Such a ‘‘bottom-heavy’’ tendency has been also observed in L2 English texts
written by Japanese learners of English. Contrastive rhetoric studies have found that
Japanese EFL students tend to employ the specific-to-general (inductive) organization,
whereas American L1 students are more inclined to use the generalto- specific (deductive)
organization in English (e.g., Kobayashi, 1984; Oi, 1984). However, deductive patterns were
also reported to be employed by L2 Japanese writers. Kobayashi (1984) found many
Japanese EFL university students used the specific-to-general organizational pattern,
whereas advanced Japanese ESL students studying in the U.S. tended to favor the
general-to-specific pattern. Oi (1984) also found that just over half of the Japanese EFL
students writing in L2 had a preference for the general-to-specific organization, although
American university students showed a stronger preference for this pattern.
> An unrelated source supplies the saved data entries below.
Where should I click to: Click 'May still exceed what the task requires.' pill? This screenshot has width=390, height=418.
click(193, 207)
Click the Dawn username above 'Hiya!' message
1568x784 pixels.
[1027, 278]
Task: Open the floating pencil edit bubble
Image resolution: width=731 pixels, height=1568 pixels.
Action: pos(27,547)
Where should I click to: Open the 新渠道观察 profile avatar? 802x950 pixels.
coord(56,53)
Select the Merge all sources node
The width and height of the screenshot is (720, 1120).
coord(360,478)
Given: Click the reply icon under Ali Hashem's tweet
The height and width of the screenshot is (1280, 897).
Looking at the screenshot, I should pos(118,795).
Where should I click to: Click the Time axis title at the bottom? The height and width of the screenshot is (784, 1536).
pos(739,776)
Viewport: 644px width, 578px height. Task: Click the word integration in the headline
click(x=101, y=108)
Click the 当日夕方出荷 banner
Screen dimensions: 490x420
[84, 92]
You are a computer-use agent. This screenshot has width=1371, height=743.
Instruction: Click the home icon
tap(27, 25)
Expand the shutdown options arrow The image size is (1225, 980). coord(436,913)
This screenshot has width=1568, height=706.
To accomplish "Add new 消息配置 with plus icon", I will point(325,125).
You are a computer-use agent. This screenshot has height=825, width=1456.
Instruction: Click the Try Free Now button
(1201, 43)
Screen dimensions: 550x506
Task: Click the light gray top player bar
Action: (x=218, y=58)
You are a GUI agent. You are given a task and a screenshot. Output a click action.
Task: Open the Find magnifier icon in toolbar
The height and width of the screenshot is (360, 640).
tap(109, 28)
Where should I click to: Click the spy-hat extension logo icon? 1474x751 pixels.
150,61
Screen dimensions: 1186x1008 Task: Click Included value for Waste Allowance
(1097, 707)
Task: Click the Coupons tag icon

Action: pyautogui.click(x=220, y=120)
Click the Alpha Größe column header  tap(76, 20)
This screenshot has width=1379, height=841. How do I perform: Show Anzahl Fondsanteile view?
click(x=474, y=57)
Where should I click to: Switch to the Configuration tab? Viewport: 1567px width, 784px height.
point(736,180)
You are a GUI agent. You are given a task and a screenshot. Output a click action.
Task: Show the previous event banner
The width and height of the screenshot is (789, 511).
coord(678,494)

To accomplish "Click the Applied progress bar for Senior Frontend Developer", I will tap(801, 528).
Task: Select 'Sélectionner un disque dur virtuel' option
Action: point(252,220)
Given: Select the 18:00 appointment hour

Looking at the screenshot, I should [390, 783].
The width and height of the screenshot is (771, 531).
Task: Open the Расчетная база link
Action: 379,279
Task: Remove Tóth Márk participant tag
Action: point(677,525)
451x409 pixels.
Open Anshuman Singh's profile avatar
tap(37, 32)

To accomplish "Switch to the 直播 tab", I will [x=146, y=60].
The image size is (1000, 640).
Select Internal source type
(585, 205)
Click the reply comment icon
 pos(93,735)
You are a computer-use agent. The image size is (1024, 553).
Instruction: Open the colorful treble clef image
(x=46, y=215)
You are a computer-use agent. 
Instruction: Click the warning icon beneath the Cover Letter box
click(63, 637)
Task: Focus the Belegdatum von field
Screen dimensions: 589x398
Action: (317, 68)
Drawing on 130
English expository compositions written by intermediate and advanced Japanese students in
the U.S., Achiba and Kuromiya (1983) discovered that linear (deductive) rhetorical patterns
(34%) were most frequently employed, followed by circular and inductive patterns (27%).
These previous studies suggest that L2 Japanese students with some L2 writing experience
or a certain English proficiency level may tend to use the organizational pattern that many
studies have identified as the preferred L1 English one.